BOTANICA SERBICA, vol.44, no.1, pp.55-59, 2020 (SCI-Expanded) identifier identifier

  • Publication Type: Article / Article
  • Volume: 44 Issue: 1
  • Publication Date: 2020
  • Doi Number: 10.2298/botserb2001055g
  • Journal Name: BOTANICA SERBICA
  • Journal Indexes: Science Citation Index Expanded (SCI-EXPANDED), Scopus, BIOSIS, CAB Abstracts, Central & Eastern European Academic Source (CEEAS), Directory of Open Access Journals
  • Page Numbers: pp.55-59
  • Çanakkale Onsekiz Mart University Affiliated: Yes


Arbutus unedo is a species mainly used for landscaping purposes and lately for honey production. Its antioxidant characteristics have also been a subject of of research interest.
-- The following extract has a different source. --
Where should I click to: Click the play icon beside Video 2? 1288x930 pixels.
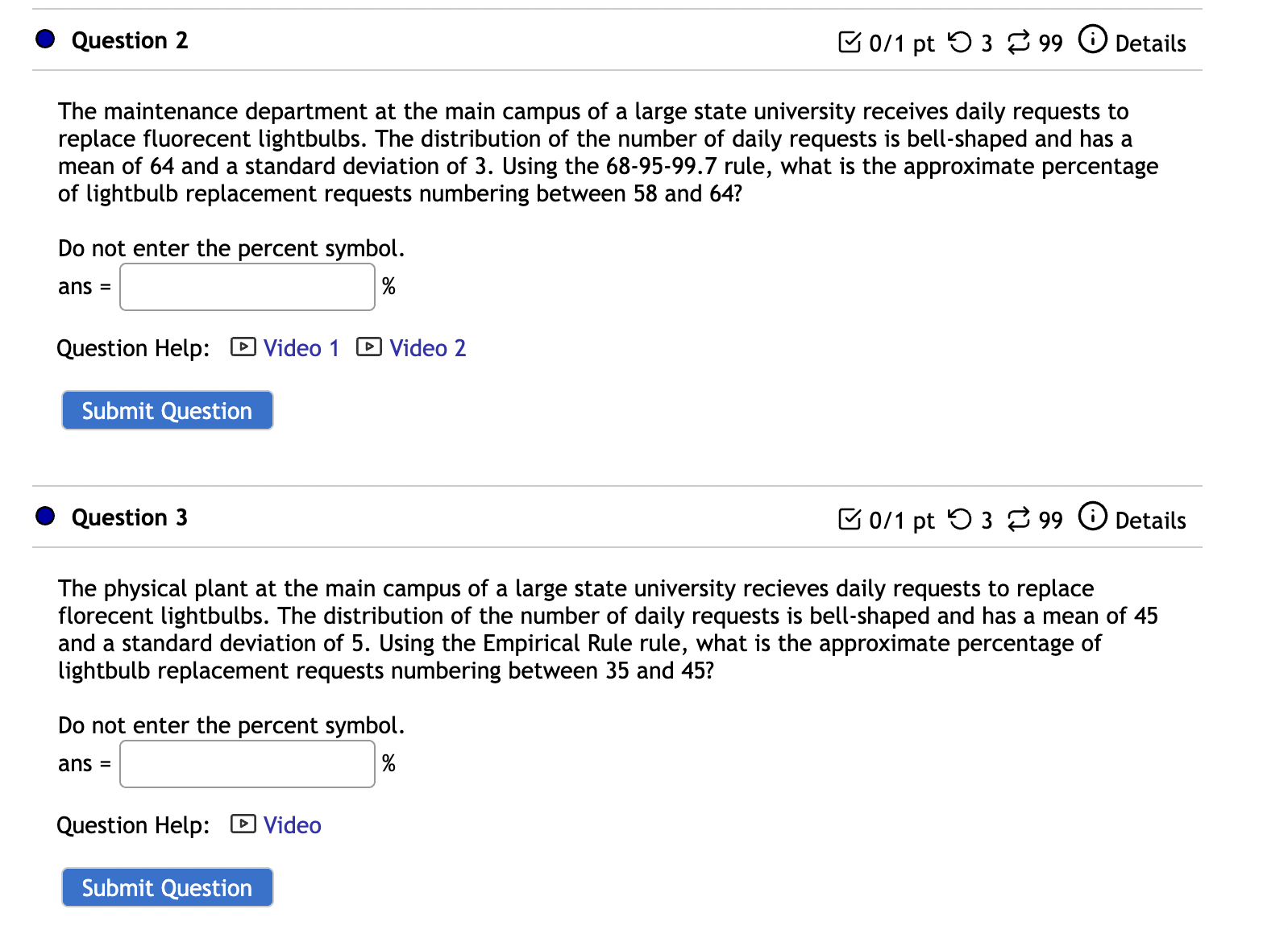coord(368,347)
The germination of pollen grains freshly collected from flowers was tested in vitro, and 30% sucrose gave the highest pollen germination. Subsequently, three growth regulators belonging to the categories of gibberellins and brassinosteroids [24-epibrassinolide (Ebl) and 22S,23S-homobrassinolide (Hbl)] were added to the growth medium singly or in double combinations (gibberellin + brassinosteroid), and the petri dishes were kept for 24 hours at 26 +/- 1 degrees C. The results showed that the highest germination rates were obtained from treatments with 0.01 ppm Hbl (45.47%) and 0.001 ppm Hbl (26.74%). They were followed by treatments with 0.001 ppm Ebl, 25 ppm GA(3) and 0.1 ppm Ebl. As the concentration of GA(3) increased, the germination rate declined considerably. Statistical analysis of the combined treatments showed that combinations of growth regulators lowered the germination rates compared to their individual application. Moreover, action of the lowest GA(3) concentration (25 ppm) best matched the effects of brassinosteroids, and increasing the GA(3) concentration in combined treatments did not improve germination. The highest germination was obtained with 0.1 ppm Hbl, followed by all Ebl treatments. Brassinosteroids might be an inducer of pollen germination in plants depending on their type and concentrations. When individually included in the growth medium, the extent of this induction was greater with the homobrassinolide than with the epibrassinolide. Their interactions with gibberellins are shown to be mostly dependent on the concentration of gibberellic acid used. The tested epibrassinolide was more consistent than the homobrassinolide in maintaining higher germination levels. The findings of this study indicate that gathering more information from studies involving other plant species is needed to clarify the role of brassinosteroids in in vitro and in vivo germination.